Diversity in Kemeny Rank Aggregation: A Parameterized Approach
- URL: http://arxiv.org/abs/2105.09413v1
- Date: Wed, 19 May 2021 21:50:03 GMT
- Title: Diversity in Kemeny Rank Aggregation: A Parameterized Approach
- Authors: Emmanuel Arrighi, Henning Fernau, Daniel Lokshtanov, Mateus de
Oliveira Oliveira, Petra Wolf
- Abstract summary: A recent trend in artificial intelligence, called solution diversity, has focused on the development of notions of optimality.
In this work, we investigate the impact of this combination in the field of Kemeny Rank Aggregation.
Our main results work both when considering the traditional setting of aggregation over linearly ordered votes, and in the more general setting where votes are partially ordered.

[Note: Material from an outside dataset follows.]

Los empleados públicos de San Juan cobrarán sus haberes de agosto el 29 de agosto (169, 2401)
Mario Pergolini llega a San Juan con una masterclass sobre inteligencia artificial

- Score: 3.6603644500568806
- License: http://arxiv.org/licenses/nonexclusive-distrib/1.0/
- Abstract: In its most traditional setting, the main concern of optimization theory is
the search for optimal solutions for instances of a given computational
problem. A recent trend of research in artificial intelligence, called solution
diversity, has focused on the development of notions of optimality that may be
more appropriate in settings where subjectivity is essential. The idea is that
instead of aiming at the development of algorithms that output a single optimal
solution, the goal is to investigate algorithms that output a small set of
sufficiently good solutions that are sufficiently diverse from one another. In
this way, the user has the opportunity to choose the solution that is most
appropriate to the context at hand. It also displays the richness of the
solution space.
When combined with techniques from parameterized complexity theory, the
paradigm of diversity of solutions offers a powerful algorithmic framework to
address problems of practical relevance. In this work, we investigate the
impact of this combination in the field of Kemeny Rank Aggregation, a
well-studied class of problems lying in the intersection of order theory and
social choice theory and also in the field of order theory itself. In
particular, we show that the Kemeny Rank Aggregation problem is fixed-parameter
tractable with respect to natural parameters providing natural formalizations
of the notions of diversity and of the notion of a sufficiently good solution.
Our main results work both when considering the traditional setting of
aggregation over linearly ordered votes, and in the more general setting where
votes are partially ordered.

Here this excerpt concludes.